> [The task] Give again, word for word, the line holding "Task: Enable Show results in Problems view" and every line after it through the end of the data below. Omit pictures.

======

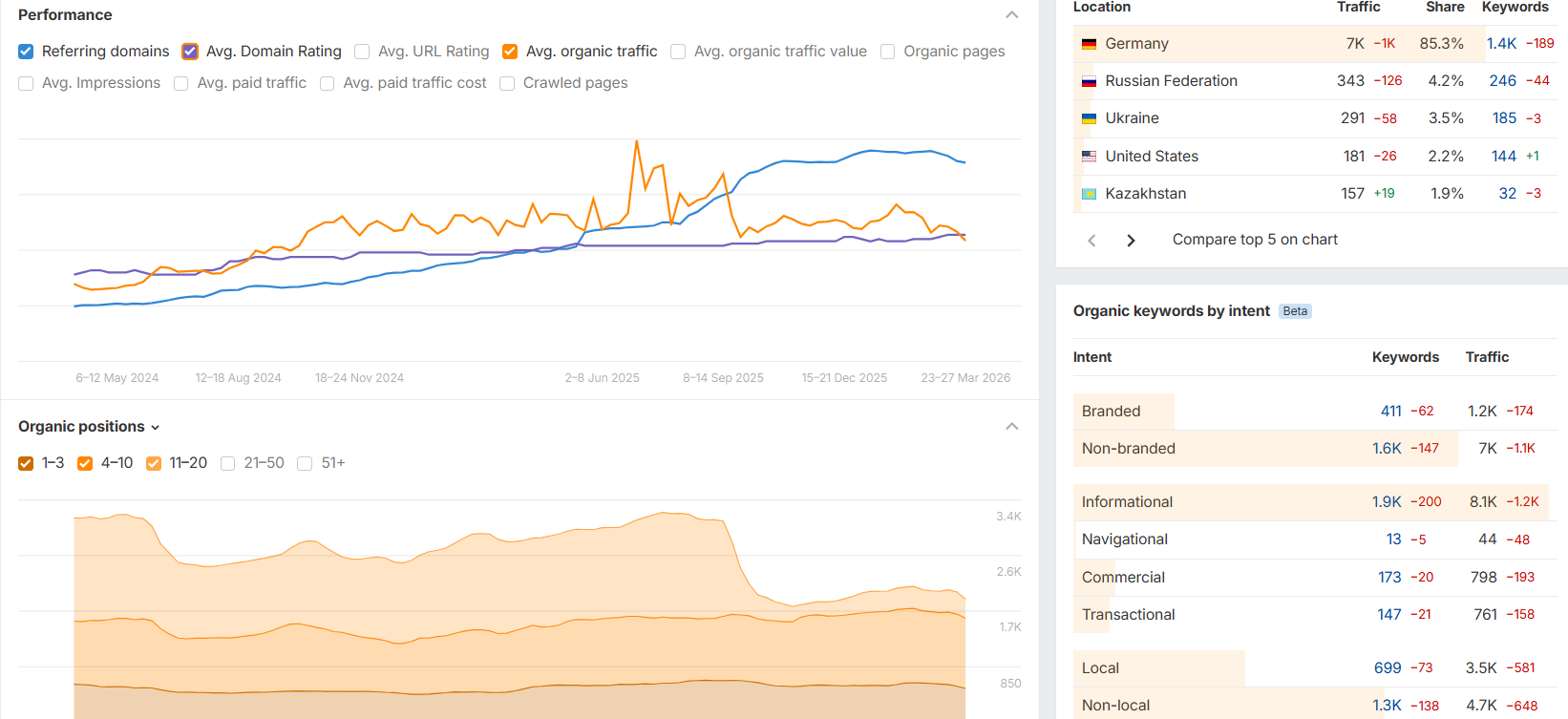Click the Germany flag icon
This screenshot has height=719, width=1568.
(1089, 44)
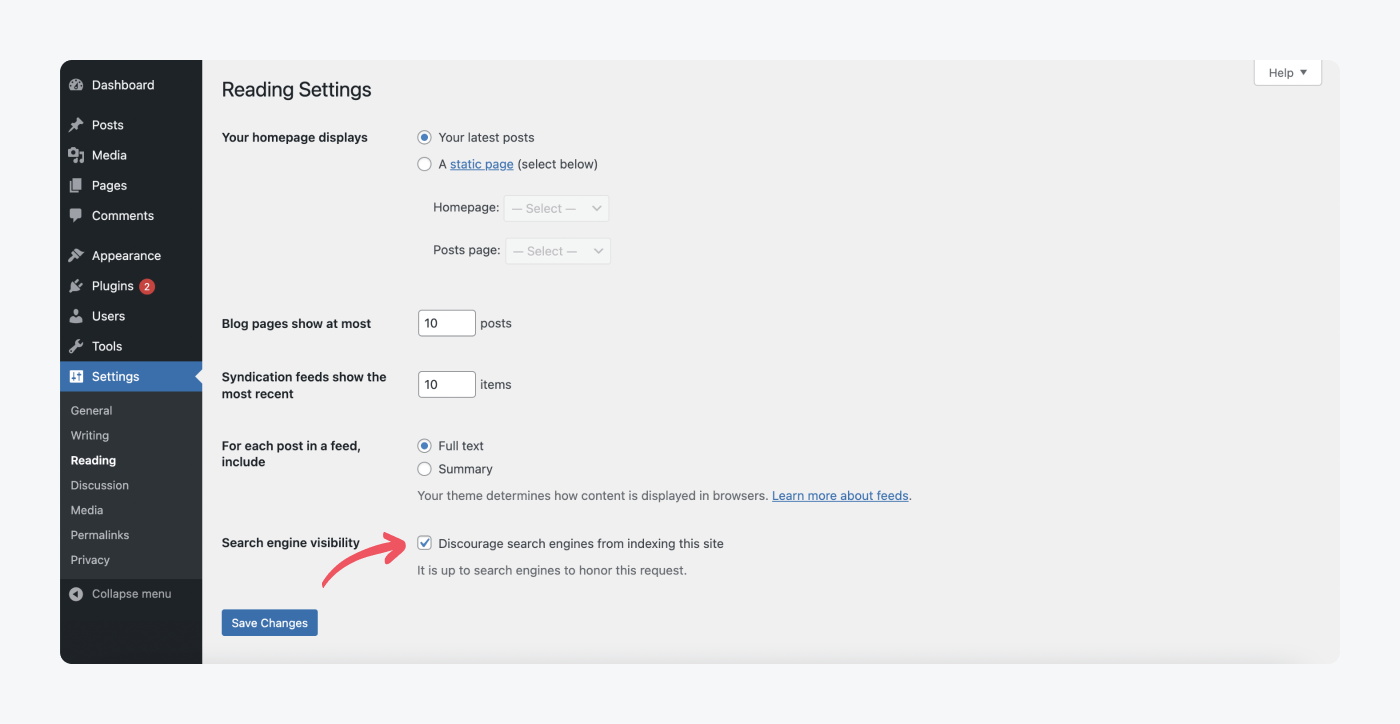1400x724 pixels.
Task: Click the Plugins icon with red badge
Action: point(76,286)
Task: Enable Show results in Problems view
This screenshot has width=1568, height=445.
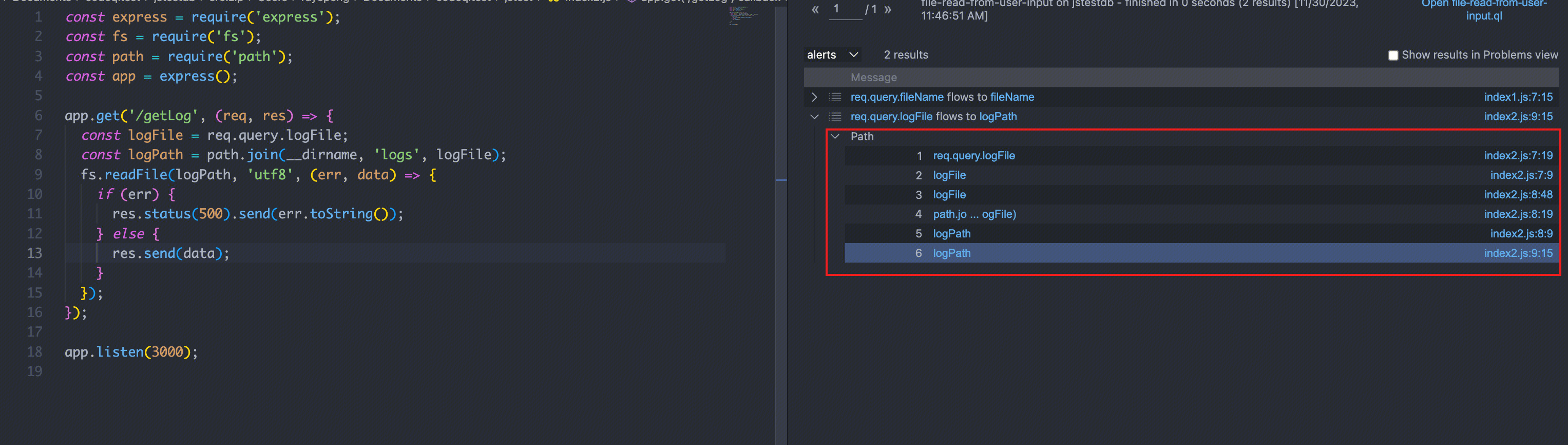Action: click(x=1393, y=55)
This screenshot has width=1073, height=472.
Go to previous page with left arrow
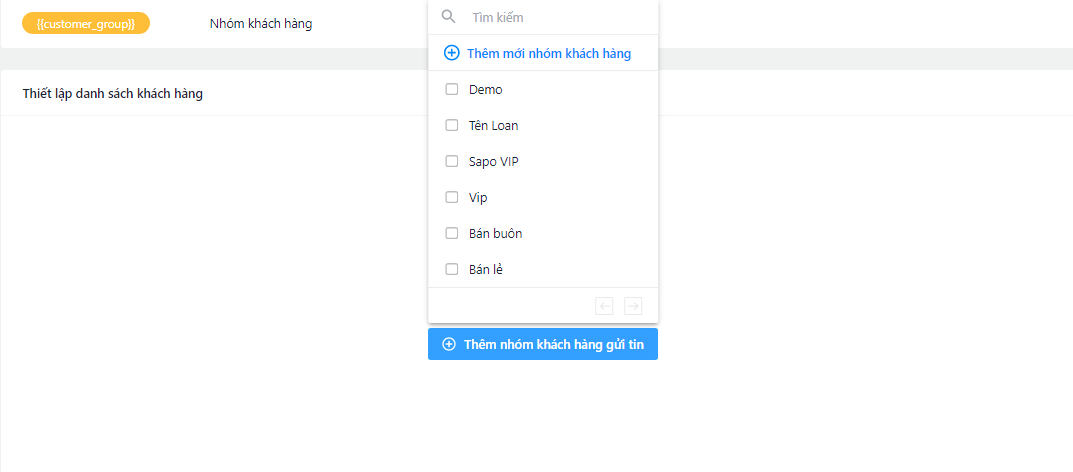[x=604, y=306]
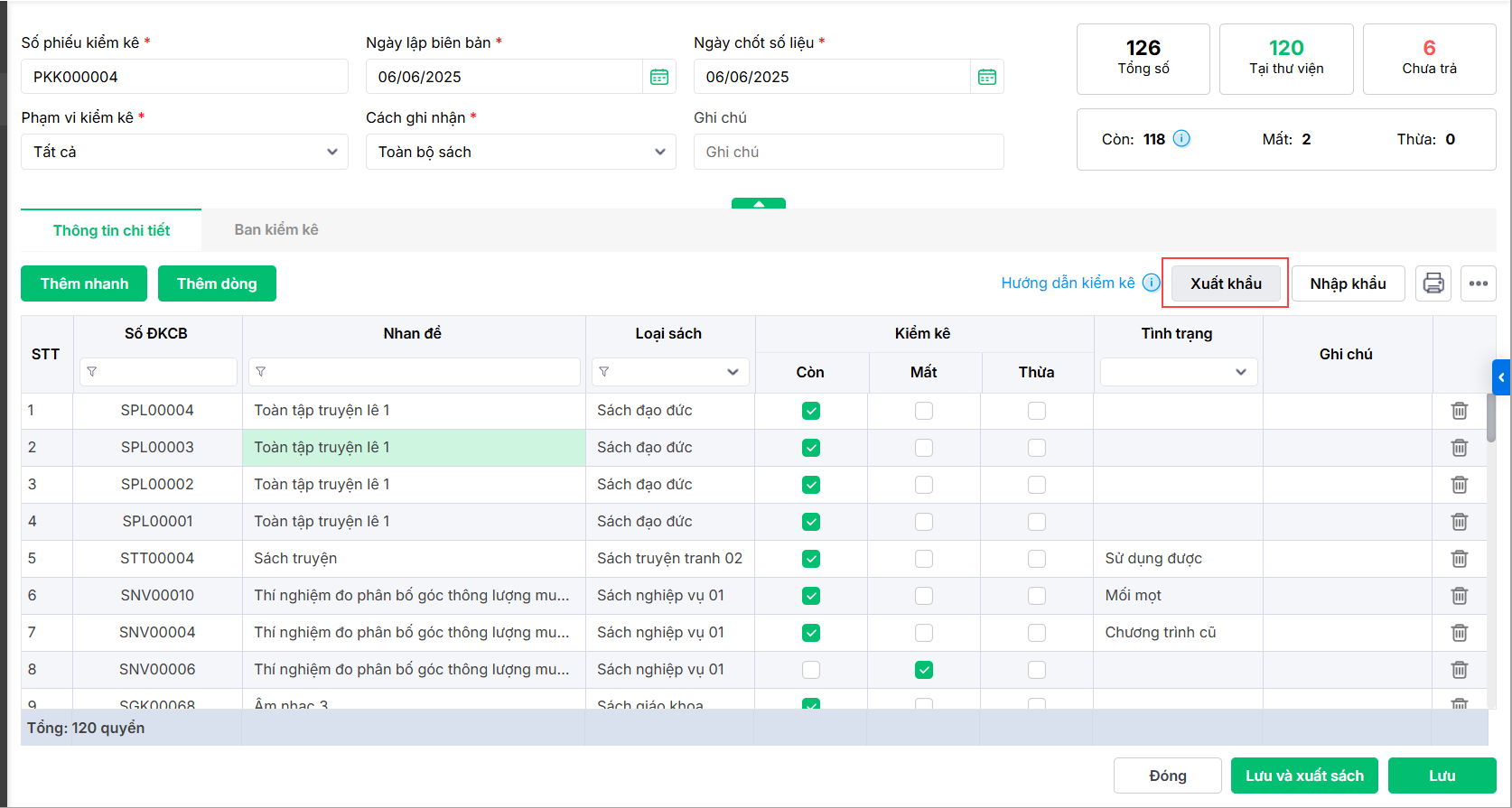Screen dimensions: 1512x808
Task: Open calendar picker for Ngày chốt số liệu
Action: [987, 77]
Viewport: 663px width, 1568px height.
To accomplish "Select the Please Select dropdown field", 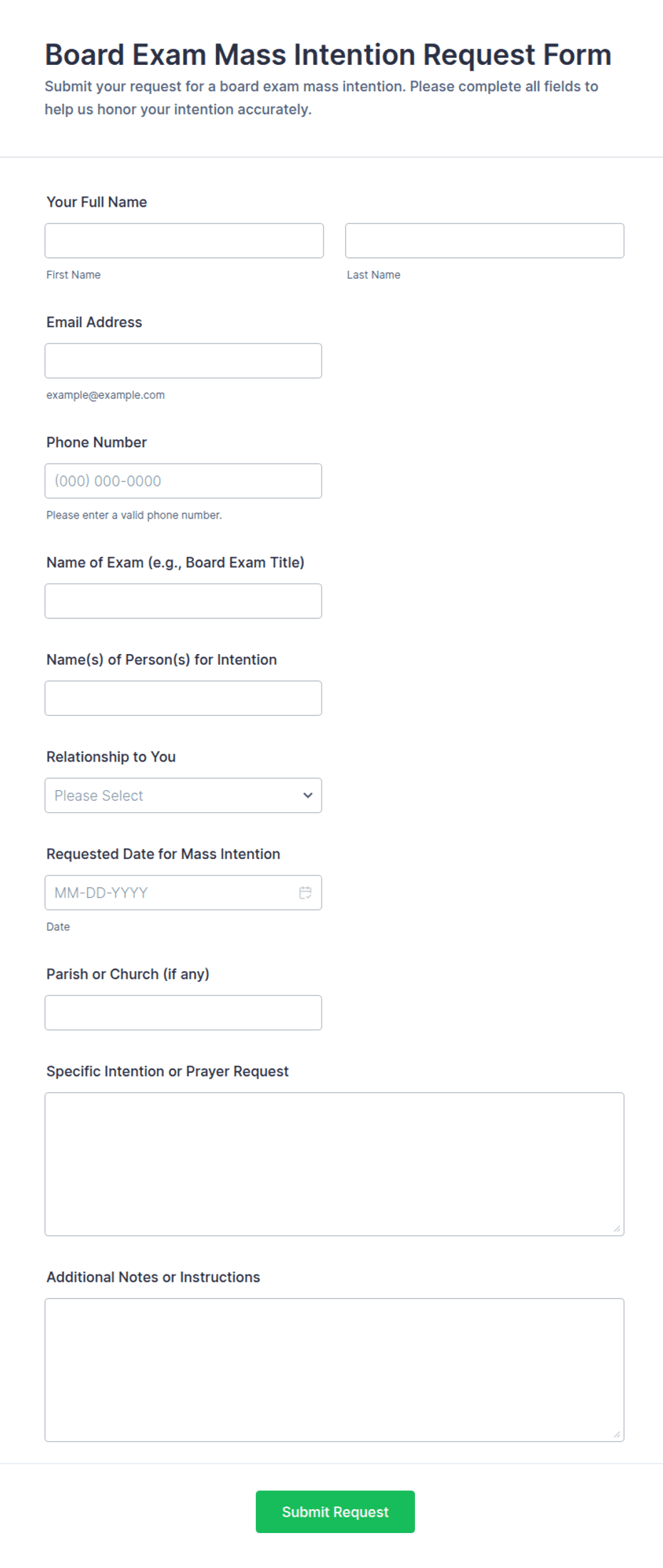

======

> [Exercise answer]
Task: Enable Show results in Problems view
This screenshot has width=1568, height=445.
Action: click(x=1393, y=55)
This screenshot has width=1073, height=472.
Go to previous page with left arrow
[x=604, y=306]
Screen dimensions: 1512x808
Task: Open calendar picker for Ngày chốt số liệu
Action: [987, 77]
Viewport: 663px width, 1568px height.
To accomplish "Select the Please Select dropdown field", 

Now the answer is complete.